3、泮托拉唑与雷贝拉唑属于第三代质子泵抑制药

泮托拉唑口服后吸收迅速,虽然半衰期短,然而一旦胃酸分泌抑制作用完成,可持续很长时间。两药的抗溃疡病作用与奥美拉唑相似,但泮托拉唑在pH3.5~7.0条件下较稳定。

泮托拉唑是苯并咪唑类(药物化学结构)质子泵抑制剂,其作用和作用机制同奥美拉唑。但与质子泵的结合选择性更高,而且更为稳定。只有少于25%的部分被激活,但在强酸性环境下会被很快激活。

这种依赖于pH的活性特性构成了泮托拉唑在体外对抗胃壁H+,K+-ATP酶高选择性的基础,同时这种酸稳定性也可改善肠道外给药制剂的稳定性。

泮托拉唑只与两个位于质子泵的质子通道上的半胱氨酸序列结合,而奥美拉唑和兰索拉唑还分别与质子通道外、与抑酸作用无关的半胱氨酸序列结合,因此泮托拉唑与质子泵结合具有更高的选择性。

雷贝拉唑也为苯并咪唑类质子泵抑制剂,其作用和作用机制同奥美拉唑。但起效更快,可逆的抑制H,K+-ATP酶,作用时间为5分钟。单次口服10mg、20mg、30mg、40mg的雷贝拉唑(每组10例),产生剂量依赖性的抑酸作用,并使药效持续时间延长。

志愿者服用7~14天雷贝拉唑5~40mg/d,导致明显的胃酸减少,血浆胃泌素水平升高。胃-食管反流患者口服雷贝拉唑20mg/d或40mg/d,食管反酸和每天的反流次数明显减少。在消化性溃疡患者中,服用雷贝拉唑20mg/d,胃内pH大于3的总体时间百分比从治疗前的35.5%达到99.4%,停药后,作用至少持续4天。

研究显示,雷贝拉唑在抗胃酸分泌能力和缓解症状、治愈黏膜损害的临床效果方面远优于其他抗酸药物,雷贝拉唑体外抗pH作用较强。

雷贝拉唑和泮托拉唑对肝脏CYP450酶系统的亲和力较奥美拉唑和兰索拉唑弱,大大降低对其他药物代谢的影响,使药物治疗变得更加安全。不良反应轻微,发生率约2.5%。

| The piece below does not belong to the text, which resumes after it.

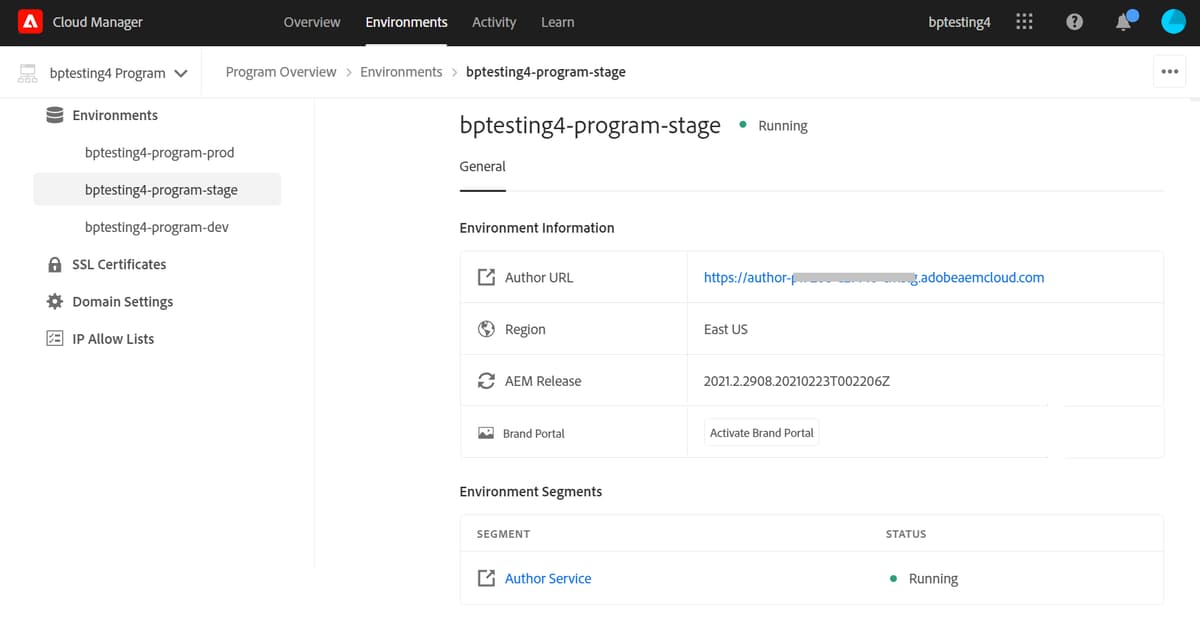This screenshot has width=1200, height=640.
Task: Click the SSL Certificates lock icon
Action: (57, 264)
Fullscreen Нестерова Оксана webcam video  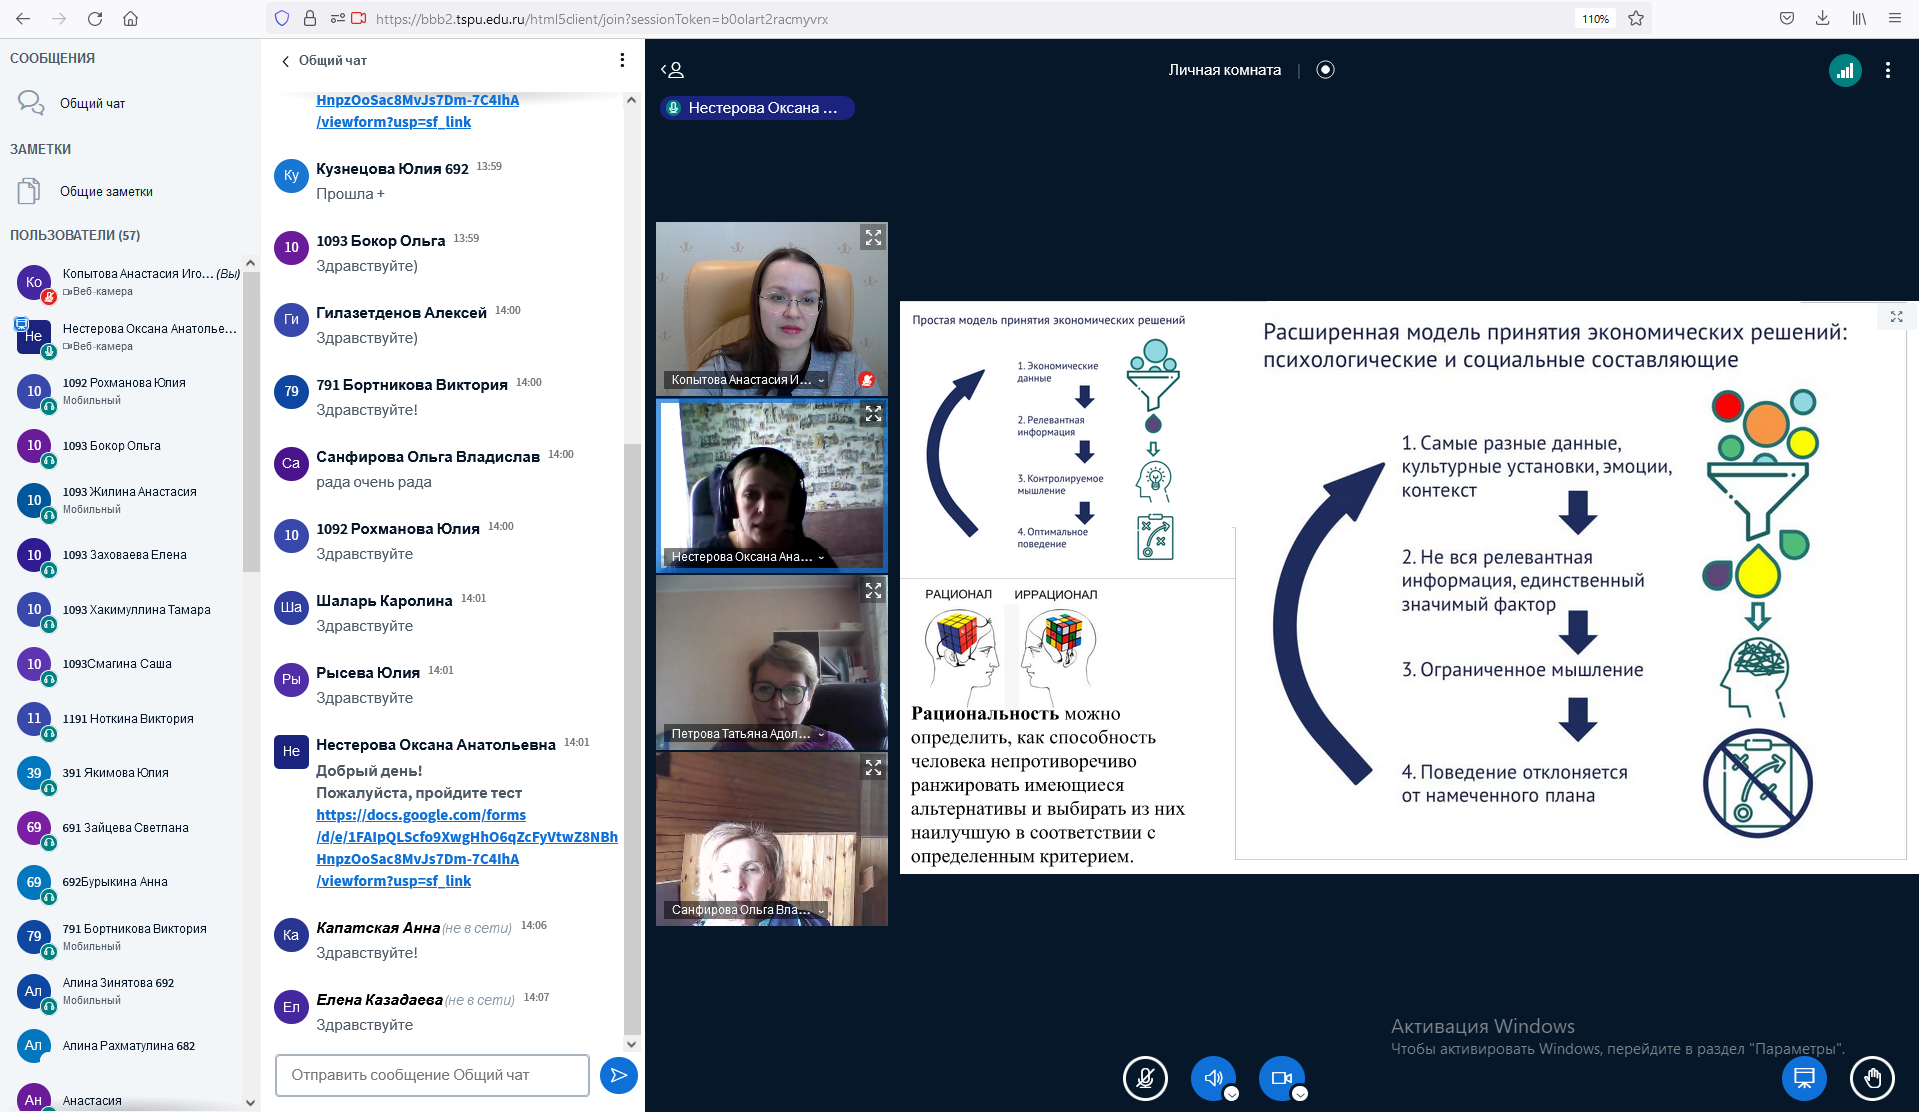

总结一下,奥美拉唑、兰索拉唑、泮托拉唑、雷贝拉唑都属于同一类药,抑制胃酸分泌的作用机制是一样的,但是由于结构不同,导致与质子泵结合的亲和力和强度不同,导致兰索拉唑抑制胃酸分泌作用及抗幽门螺杆菌作用比奥美拉更强。泮托拉唑与质子泵结合的选择性更高更稳定,自然作用也越强,而雷贝拉唑起效更快。总的来说目前最强的是雷贝拉唑,且雷贝拉唑和泮托拉唑与其他药物的相互作用小。